Will Ferrell at his best! There are a few Ferrell movies which really shine instead of being enjoyable because they offer over the top silliness and "Everything must go" is among them. Covering some suburban double standards and even some sexual things you're neighbours have going on, Ferrell's character actually portrays in a very nuanced way the destructive power of having fallen to alcohol. The movie makes this a strong point. It's not a Belgian movie, so you can watch and enjoy it and still feel comfortable if you start thinking that might be Jeff and Martha next door. You can also enjoy it if you're Jeff or Martha next door.
xXx: Return of Xander Cage (2017)
Intentionally ridiculous!
That said, the movie delivers. Not Shakespeare, not Bond. Talking itself not seriously? Good for burgers and beer on a Friday? Entertaining? Yep, of course.
Future Zone (1990)
Cheesy enough for a good ride.
Much better than the first one and actually quite funny if you're into quotable one-liners. Kicking back for a beer or two and watching VHS tape quality on bluray after work? Jap, worked for me! Cheers!
Das zweite Gleis (1962)
Taut and tense DeFa film
Set in a still young post-war GDR, "Das Zweite Gleis" tells the story of a single father raising his only daughter and how they get by until the father's past catches up to them and sets a painstaking search for truth in motion. Far ahead of its time, the film tells how haunting the truth for most Germans must have been after WWII and that it might have been even more haunting for their children to uncover what their parents desperately tried to forget or to cover up. Story telling and craftsmanship at their highest!
Ostkreuz (1991)
Authentic and grey
"Ostkreuz" does not seem to be a well known movie, at least judging by its rating on Imdb here. It is a well told and we'll shot film surrounding the experiences a 15 year old girl makes during that time shortly after the Berlin Wall came down. It is small budget film which makes the most out of that small budget, is heart-warming and depressingly honest at times and well worth checking it out.
Godzilla: King of the Monsters (2019)
Missed chance!
Great monsters and at that quite a lot of them but also unfortunately some awful below average Netflix characters.
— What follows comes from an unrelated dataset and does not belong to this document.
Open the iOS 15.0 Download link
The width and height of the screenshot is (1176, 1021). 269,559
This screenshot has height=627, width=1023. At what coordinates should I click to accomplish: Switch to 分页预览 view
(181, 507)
The Greatest Showman (2017)
Mediocre musical
The musical is at best mediocre. It has a very thin plot which is carried by very thin characters. Hugh Jackman's performance is quite good but almost every other character is shallow and forgettable. The musical itself offeres some good choreography but the music is absolutely awful. It is like listening to that ever-present pop cant and whining from the radio. The biggest flaw in my opinion is the attempt of trying to be a critical commentary on historical circumstances. Early American race thinking and class consciousness are touched on but somehow the director decided not to go the whole way. Consequently, the musical ends up to be a very friendly and toothless musical monotony. I do not understand why so many people wrote don't listen to the critics - is objective taste here coerced upon people who simply have a different criticism to offer?
The Equalizer (2014)
Very conventional thriller
"The Equalizer" was somehow difficult to review since the movie never clearly shows where it wants to go. Without spoiling the story for people who are still interested in watching this movie, it is a very conventional American thriller about that lonesome guy who gets tipped over the edge and starts killing people. The movie barely evolves above TV storytelling and TV characters. It tries to be cool and stylish at times and a bit Deathwish-like but it fails to establish any kind of originality. Without Denzel Washington, and he plays the loner well, this movie would probably lose every incentive to watch it.